2. And its inability to print banknotes except in the presence of a gold cover…

The stability of the regime from 1870 to 1914 depended on political stability within each state and between states.

The relationship is very direct

In times of war, a large part of the state’s gold reserves is depleted to finance military spending. With the stock nearly running out, the governments of countries put pressure on the central banks to print banknotes in quantities that exceed the gold cover making it difficult to maintain the fixed exchange rate.

This is what happened with the outbreak of war in 1914, especially in the European countries where the war began.

As America remained neutral until 1917, gold flowed from Europe (the conflict countries) to the United States of America (the stable country), and America was able to maintain the gold peg system during most of the twenties despite the restrictions on the export of gold.

After America was a country indebted to the United Kingdom with huge quantities of gold in return for importing goods before the war, America became a creditor country, considering it to lend huge quantities of gold to its allies in Europe, led by the United Kingdom.

After the end of the war in 1918, the superpowers within the system were divided into three sections:
1. The United States possesses a huge stock of gold, which helped a large growth in the money supply and support economic activity during the twenties, a period known as the Roaring 20s that unfortunately ended in the Great Depression.

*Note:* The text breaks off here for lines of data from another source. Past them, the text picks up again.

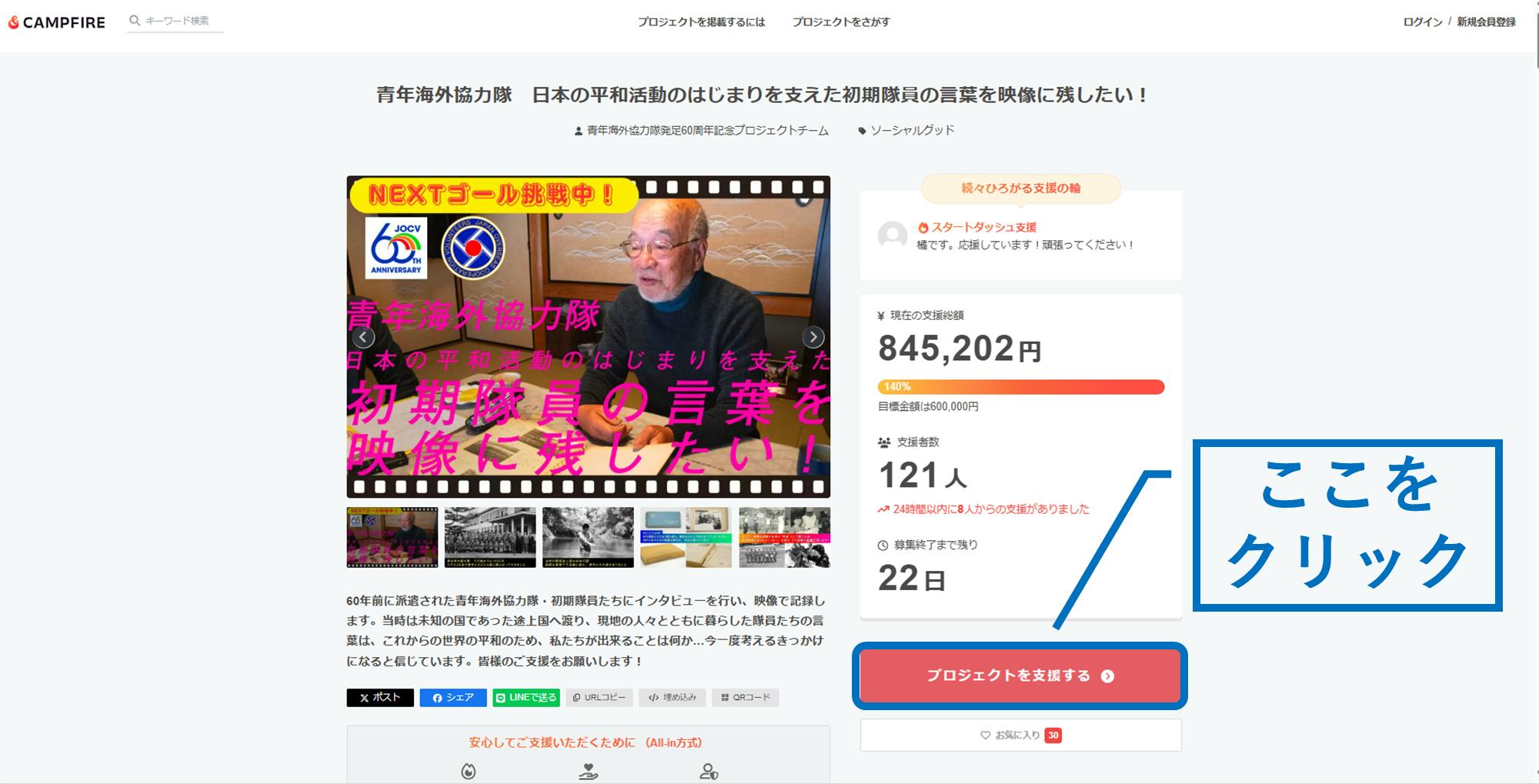Click the supporter avatar icon
The width and height of the screenshot is (1539, 784).
pyautogui.click(x=893, y=235)
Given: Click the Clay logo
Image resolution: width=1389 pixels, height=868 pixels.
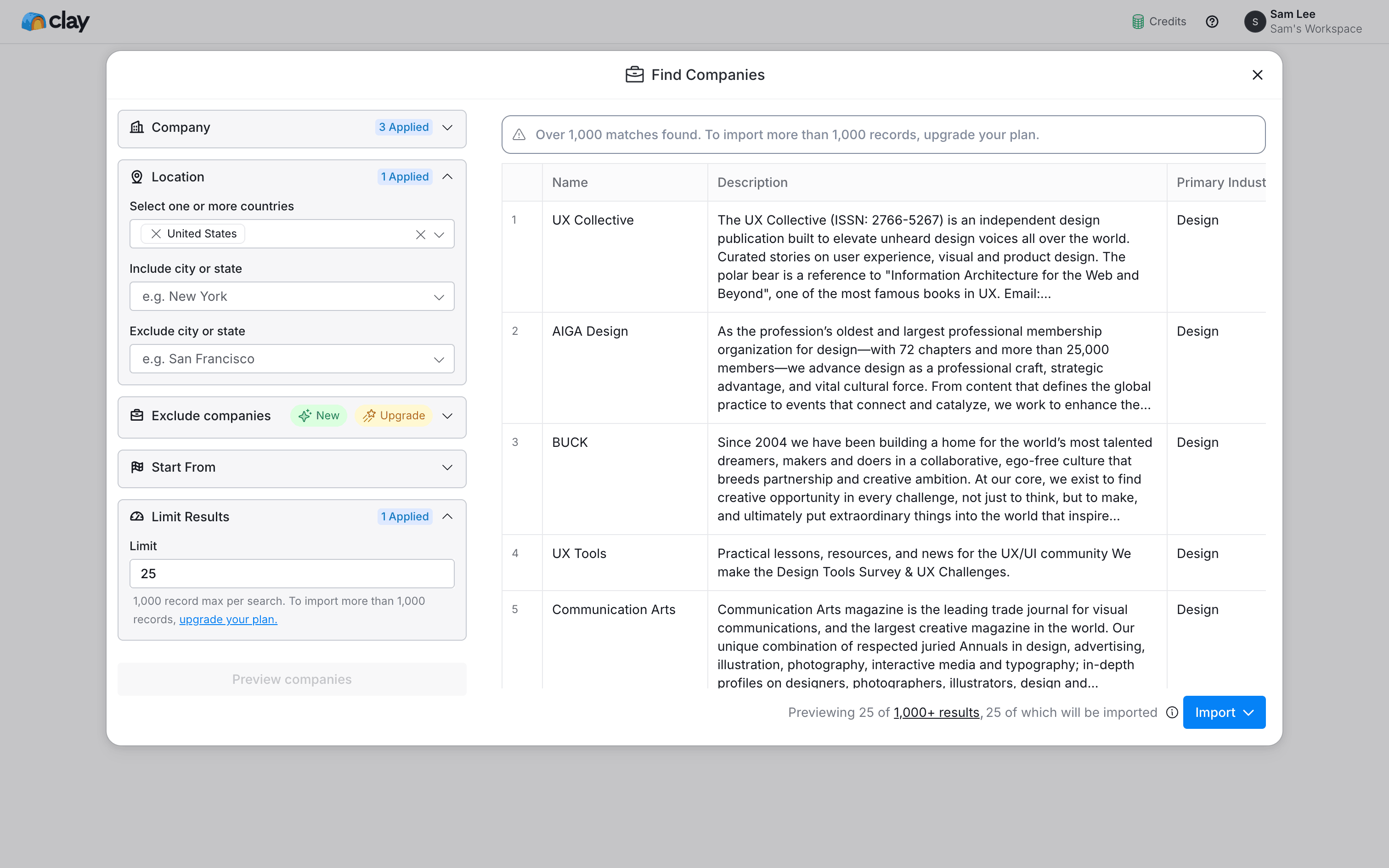Looking at the screenshot, I should pos(55,21).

2. The United Kingdom has a large debt repayable to America in the form of gold, which eventually pushed it to reduce the exchange rate against the dollar in 1931. It was assumed that the United Kingdom would be able to pay these debts if Germany could pay the war reparations to it.

3. Finally, Germany after the war was a country burdened with huge reparations to the victorious countries in the war (war reparations), and these payments led to the depletion of its stock of gold. As the pressure escalated, the Bundesbank was forced to print huge amounts of banknotes, causing one of the classics of hyperinflation during the 1920s.

Important lesson
From 1914 until the emergence of a new world order in 1944, the intense conflict between:

1. Stability of foreign transactions on the one hand by fixing currencies to gold and to each other

2. The stability of the internal economy, on the other hand, fluctuates sharply between a great depression in times of gold scarcity (because it leads to restrictions on printing banknotes) and prosperity in times of gold abundance.

Quite simply, the internal economy became at the mercy of the sharp fluctuation in the movement of gold between countries after the war. Whenever gold settled in a country, the state was able to increase the money supply and revive the economy and vice versa.